Notamment pour ce qui concerne le développement du dispositif et le cadre expérimental censé mesurer son influence dans l’acquisition des savoirs convoqués par le solfège. La première, et la plus facilement visible est que nous avons conçu un environnement qui devrait proposer à l’utilisateur l’option de réaliser des contours dans un des trois styles : classique, brésilien et baroque. L’idée étant de produire des réservoirs de fragments marqués par des figures rythmiques caractéristiques et de séquences de notes/intervalles récurrentes dans chacun de ces styles. Nous avons travaillé avec un seul style que nous avons appelé classique, et de surcroit en prenant en compte des repères généraux en termes rythmiques et d’intervalles sans une recherche de nuances plus fines (triolets, imitations et autres). Nous pensons élargir le choix de styles dans le but de favoriser davantage l’engagement auditif grâce à l’implication accrue par l’identification de l’élève avec le style choisi ou par sa curiosité à découvrir comment cela doit sonner.

Un autre aspect auquel nous pensons et qui mériterait d’être plus développé est celui de la méthode de segmentation. Par exemple, une extension possible de ce travail serait l’application des notions liées aux Unités Sémiotiques Temporelles (Delalande et al., 1996; Favory, 2007). Dans la production des fragments mélodiques, notre démarche de segmentation présentant déjà des affinités assez étroites avec les procédés utilisés pour obtenir les UST.

Pour terminer, nous n’avons pas pu traiter un aspect de LOCREAM dont la pédagogie de la fin du XXe siècle ne cesse d’y mettre l’accent, il s’agit de la création comme activité favorisant la construction des savoirs. En effet, l’activité de construction de mélodies à travers des unités porteuses d’un sens mélodique aurait pu être observée comme activité d’apprentissage. La création favoriserait la prise de conscience des contours mélodiques et nous avons envisagé cette possibilité. Cependant, devant un processus d’accommodation de notions qui s’annonçait incertain, nous avons décidé de limiter nos observations à la didactique ainsi qu’à d’autres aspects pédagogiques comme le principe du faire pour apprendre.

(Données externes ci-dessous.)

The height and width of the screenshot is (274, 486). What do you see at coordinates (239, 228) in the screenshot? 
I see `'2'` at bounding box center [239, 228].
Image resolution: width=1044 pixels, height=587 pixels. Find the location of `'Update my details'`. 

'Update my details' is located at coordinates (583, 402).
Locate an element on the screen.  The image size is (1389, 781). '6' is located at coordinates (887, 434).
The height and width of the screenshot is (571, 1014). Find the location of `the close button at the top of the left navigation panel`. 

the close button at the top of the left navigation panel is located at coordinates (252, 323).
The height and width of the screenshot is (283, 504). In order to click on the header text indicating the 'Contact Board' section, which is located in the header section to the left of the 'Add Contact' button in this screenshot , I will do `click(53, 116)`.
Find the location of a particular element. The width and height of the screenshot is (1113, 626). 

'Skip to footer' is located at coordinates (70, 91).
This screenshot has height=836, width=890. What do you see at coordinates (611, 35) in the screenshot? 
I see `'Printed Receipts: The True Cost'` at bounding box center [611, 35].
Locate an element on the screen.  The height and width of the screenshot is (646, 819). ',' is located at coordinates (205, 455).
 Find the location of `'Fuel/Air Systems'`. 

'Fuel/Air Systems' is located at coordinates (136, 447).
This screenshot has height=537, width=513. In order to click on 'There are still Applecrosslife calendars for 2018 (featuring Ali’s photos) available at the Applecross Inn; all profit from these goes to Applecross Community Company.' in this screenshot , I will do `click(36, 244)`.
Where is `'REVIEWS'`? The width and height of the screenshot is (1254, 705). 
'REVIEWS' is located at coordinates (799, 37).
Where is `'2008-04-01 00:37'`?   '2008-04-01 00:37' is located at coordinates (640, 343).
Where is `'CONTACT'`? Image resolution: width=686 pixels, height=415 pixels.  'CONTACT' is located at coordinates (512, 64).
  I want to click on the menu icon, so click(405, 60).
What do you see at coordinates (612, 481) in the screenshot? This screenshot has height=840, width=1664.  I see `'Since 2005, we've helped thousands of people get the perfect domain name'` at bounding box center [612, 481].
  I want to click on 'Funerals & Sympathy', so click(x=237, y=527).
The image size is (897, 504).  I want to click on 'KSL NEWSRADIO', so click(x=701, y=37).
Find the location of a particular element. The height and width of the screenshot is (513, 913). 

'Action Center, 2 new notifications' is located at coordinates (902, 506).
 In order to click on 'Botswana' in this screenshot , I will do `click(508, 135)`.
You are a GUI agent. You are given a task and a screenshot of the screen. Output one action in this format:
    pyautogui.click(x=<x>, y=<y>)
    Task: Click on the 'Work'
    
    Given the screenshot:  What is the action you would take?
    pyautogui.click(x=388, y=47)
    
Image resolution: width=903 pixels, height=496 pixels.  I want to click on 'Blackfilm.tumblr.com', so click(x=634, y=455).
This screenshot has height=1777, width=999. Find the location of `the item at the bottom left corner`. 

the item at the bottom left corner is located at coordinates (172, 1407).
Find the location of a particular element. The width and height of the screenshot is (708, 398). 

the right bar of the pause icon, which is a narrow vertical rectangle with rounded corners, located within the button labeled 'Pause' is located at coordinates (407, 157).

b. L’expérimentation du prototype de LOCREAM

Dans le cas présent, l’expérience d’introduction du dispositif LOCREAM dans les classes de solfège a été portée sur un nombre très restreint d’élèves, ce qui rend très difficile l’obtention de résultats significatifs. Cette limitation a été, d’une part, liée à la difficulté des enseignants contactés à dégager de leurs cours du temps à consacrer à l’expérience. D’autre part, quelques enseignants nous ont questionnés sur les apports d’une telle expérience aux processus d’acquisition des savoirs de leurs élèves de solfège. Néanmoins, les résultats de cette expérience ont servi à valider l’état actuel du prototype, et à indiquer la nécessité d’ajustements pour un protocole à venir. En effet, les résultats de l’ensemble du groupe en termes des dictées de notes ont montré que la moyenne de l’ensemble des participants avait baissé lors du post-test de manière significative. Deux expertises extérieures ont alors été commandées pour obtenir des pistes pour la compréhension de ces résultats et, selon les experts, eux-mêmes enseignants de solfège, deux raisons peuvent être avancées. La première est que la comparaison des deux tests montre une difficulté légèrement accrue du post-test par rapport au pré-post-test. Il est alors possible que cette difficulté supplémentaire du post-test ait entraîné une baisse de la moyenne importante pour certains élèves. La deuxième raison avancée par les experts est que dans un espace de temps d’à peine deux semaines, les performances en dictées peuvent être disparates même si on leur présente les mêmes niveaux de difficulté. Cela peut-être dû à des raisons multiples et souvent très subjectives (manque d’attention, mauvais jour, etc.) et qu’un acquis doit être consolidé depuis un certain temps pour que l’influence des facteurs subjectifs sur la performance soit réduite. En effet, selon nos experts, l’observation des performances doit se faire idéalement par intervalles de temps assez important pour

qu’on puisse détecter des éventuels résultats significatifs des capacités sollicitées par le solfège.